What modern medicine seems to forget is that your body is intelligent. It has the ability to adapt to change. By eating more protein than you need on any given day, you’re reminding your body that times are good. Life is abundant.

Protein boosts your sensitivity to the hormone leptin, which tells your brain that you’re full. As a result, you begin to feel the satisfaction that comes from having a good meal and you eat less. Then your body responds further by burning off fat. If you don’t need it, there’s no reason to keep it around.

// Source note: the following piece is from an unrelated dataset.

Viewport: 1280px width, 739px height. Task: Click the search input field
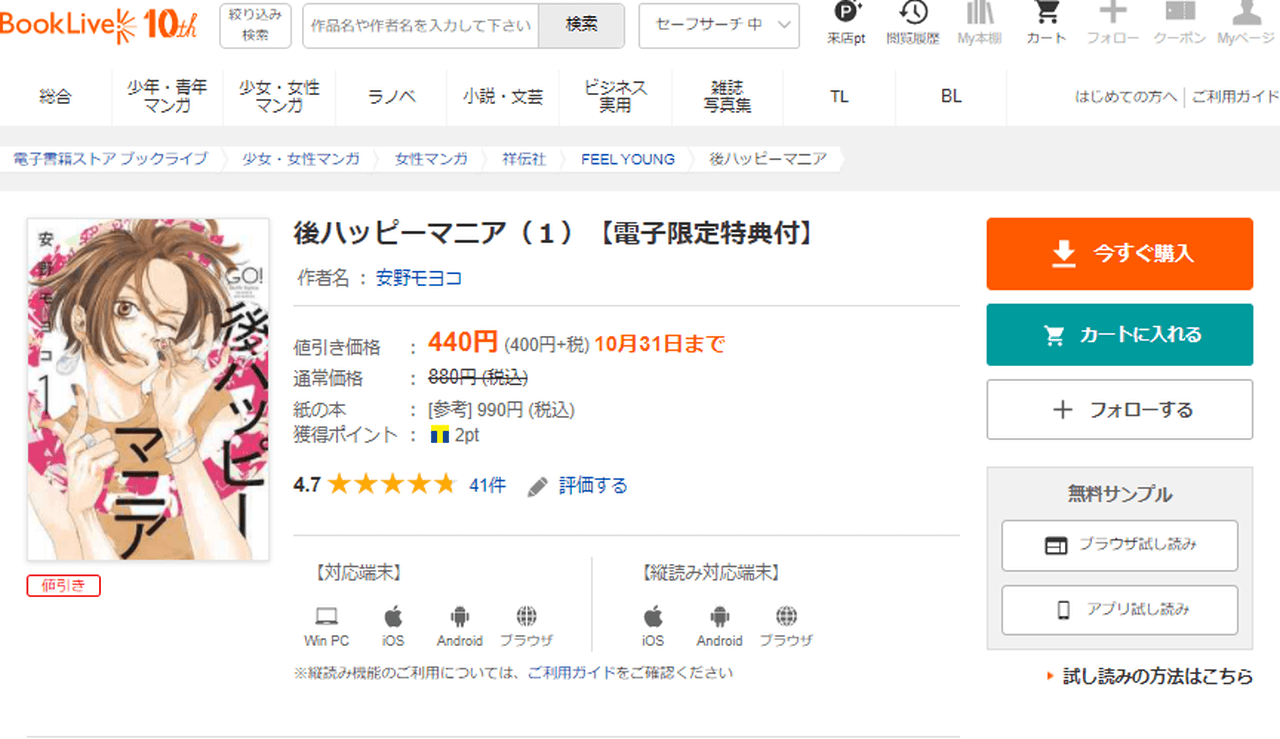pyautogui.click(x=421, y=26)
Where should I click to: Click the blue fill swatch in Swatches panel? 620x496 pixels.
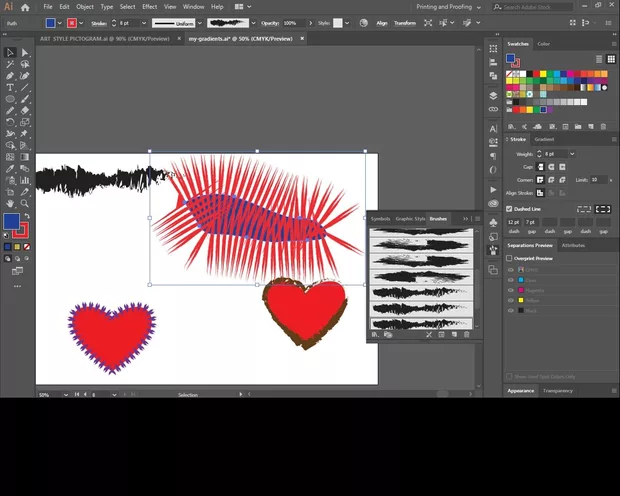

So you don’t have to live the life of a monk, or eat bird food and grass. If you really want to drop a few stubborn extra pounds this year, here’s what I’m doing, and I recommend you do too:

  1. At every meal, remember to have a pure source of protein. This means eating grass-fed beef and/or wild seafood whenever possible.
  1. To add extra protein, instead of sticking with the standard recommendation of 50-60 grams a day, try eating one gram of protein for every pound of lean muscle. If you weigh 180 and have 20 percent body fat, you have 144 pounds of lean muscle mass. So shoot for 144 grams of protein a day. If you don’t know your body fat percentage, the average man is between 15 and 18 percent, and the average woman is between 18 and 22 percent. To get that protein boost, you can use a scoop of protein powder mixed into your favorite beverage.
  1. Also, you want to eat sources of protein that are as complete as possible. Amino acids are the building blocks of protein, so you want foods with an amino acid score at or higher than 100. Some fruits and vegetables have this… like the avocado with a score of 129. Beans, soy, and flax are not good sources. They are lower than 100.
  1. Always balance your diet with a healthy portion of fruits and vegetables. These give you the antioxidants and many of the minerals you need to keep your metabolism going and burn off fat. Plus, they are much lower on the glycemic index than grains.

To Your Good Health,
Al Sears, MD
Al Sears, MD


1. Kovacs, EM, et. al. “High protein intake sustains weight maintenance after body weight loss in humans.” International Journal of Obesity, 2003; 28, 57–64.

2. Larson, T, et. al. “Diets with High or Low Protein Content and Glycemic Index for Weight-Loss Maintenance.” N Engl J Med, 2010; 363:2102-2113.